_RECORDS SHOWN_:
☆ ☆ ☆ ☆ ☆

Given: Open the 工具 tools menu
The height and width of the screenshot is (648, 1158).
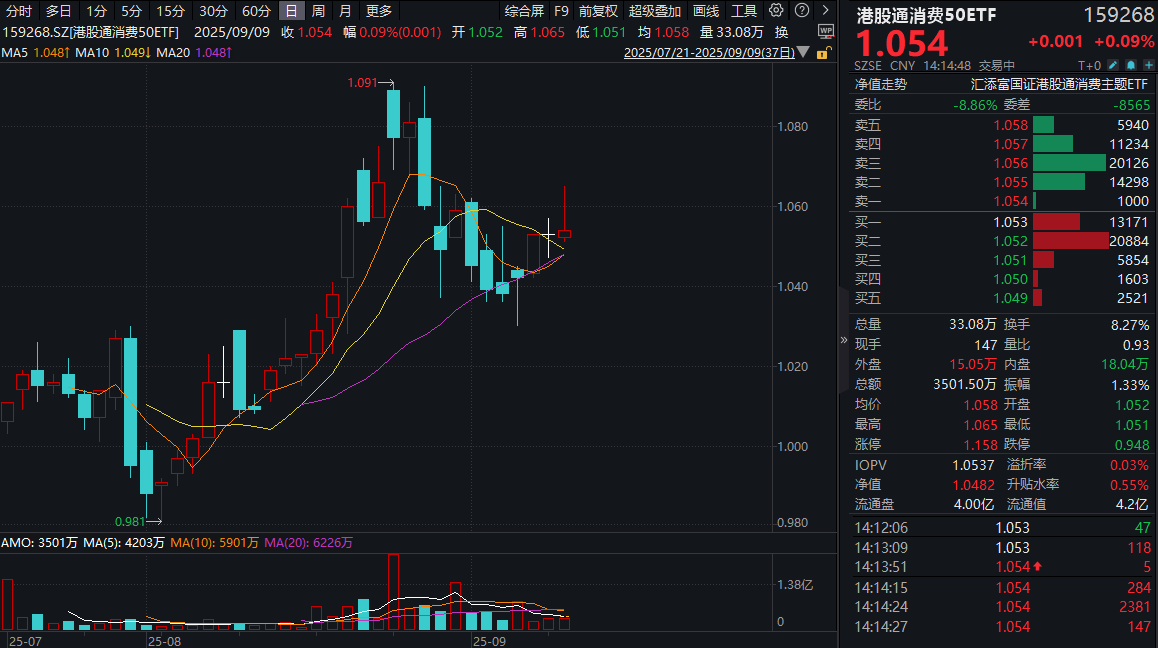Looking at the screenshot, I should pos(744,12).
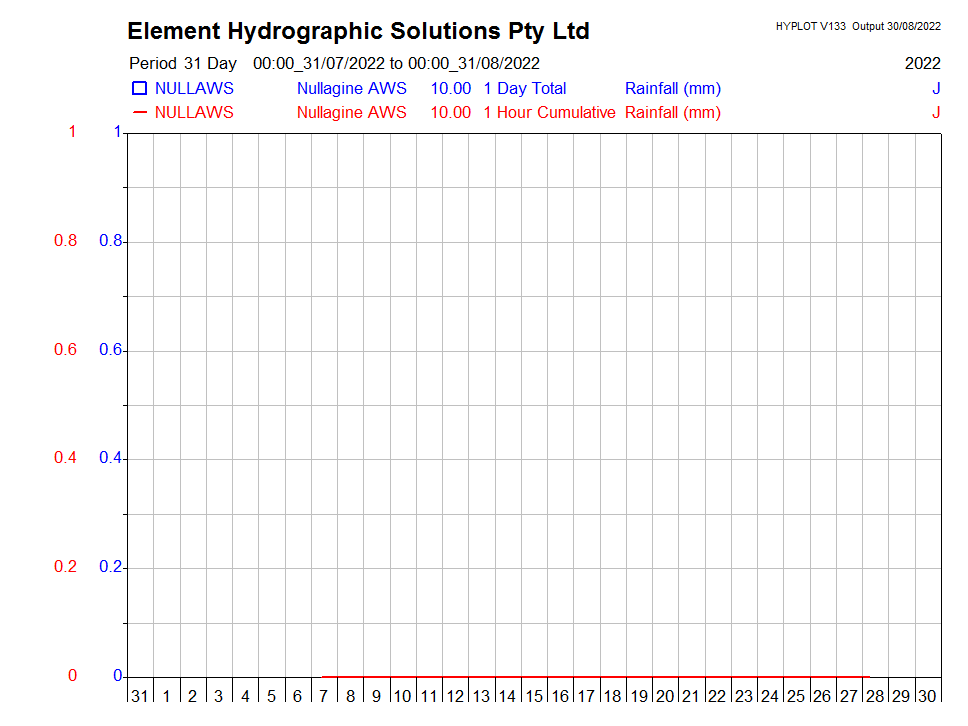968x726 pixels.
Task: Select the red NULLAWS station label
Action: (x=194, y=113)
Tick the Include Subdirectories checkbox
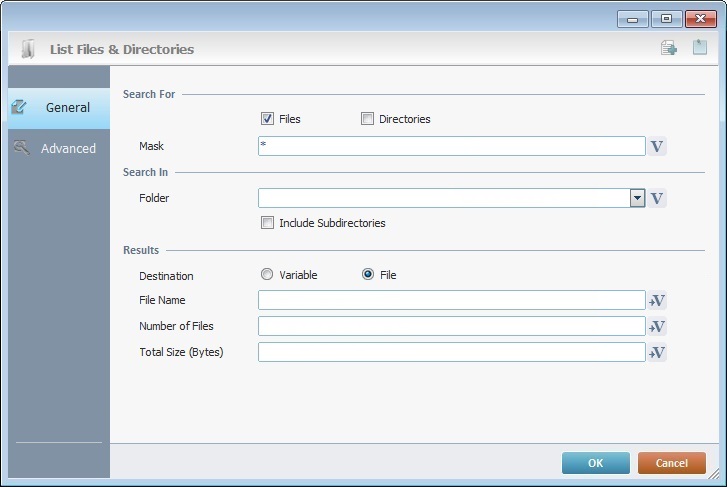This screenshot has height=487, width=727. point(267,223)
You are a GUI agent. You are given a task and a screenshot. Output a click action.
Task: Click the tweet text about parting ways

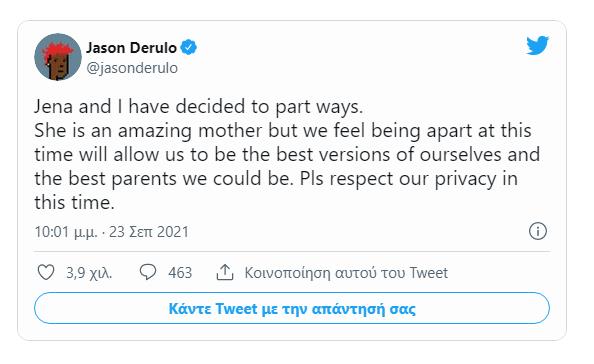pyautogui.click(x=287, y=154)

☆ ☆ ☆ ☆ ☆

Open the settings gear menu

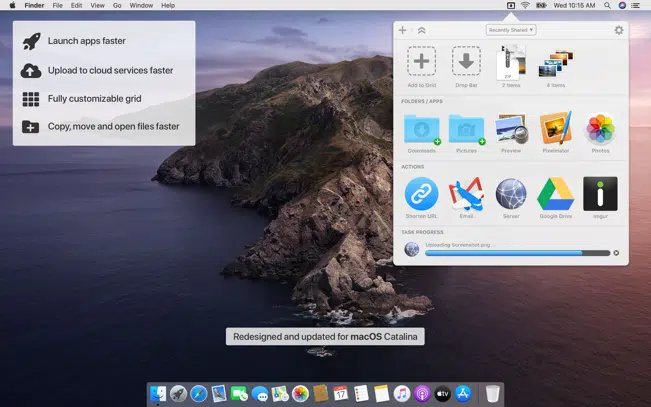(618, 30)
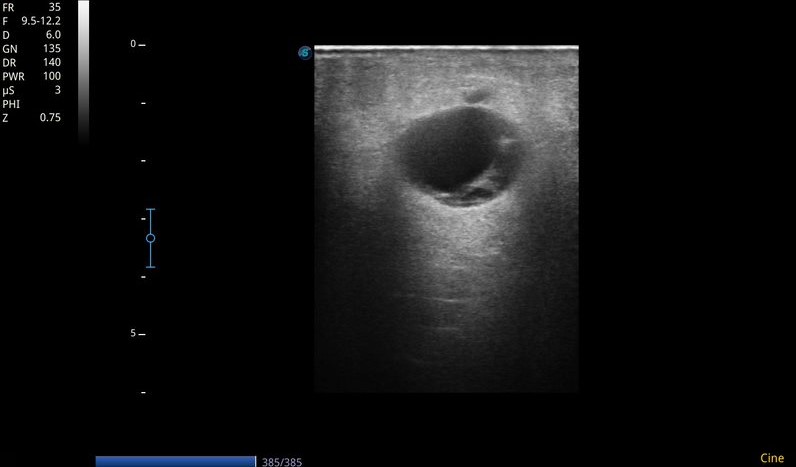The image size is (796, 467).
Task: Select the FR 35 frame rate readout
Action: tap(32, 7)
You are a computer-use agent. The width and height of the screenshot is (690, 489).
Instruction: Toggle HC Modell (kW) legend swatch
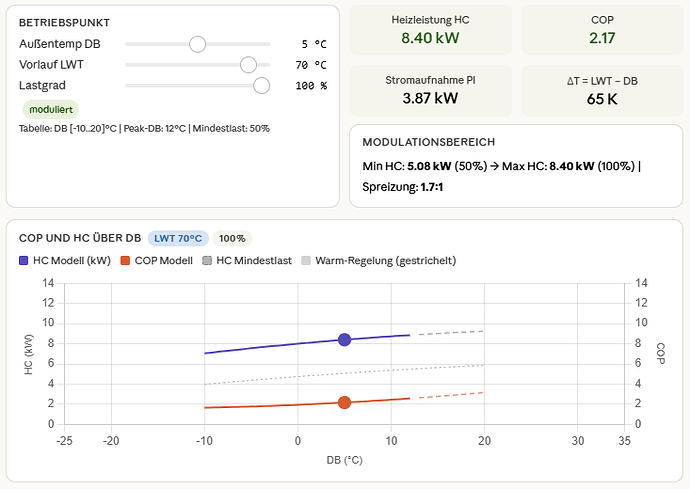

☆ ☆ ☆ ☆ ☆

What lines in the material above include "agent"? Copy every one of them.

_RESULT OF THE EXERCISE_:
You are a GUI agent. You are given a task and a screenshot. Output a click action.
You are a computer-use agent. The width and height of the screenshot is (690, 489).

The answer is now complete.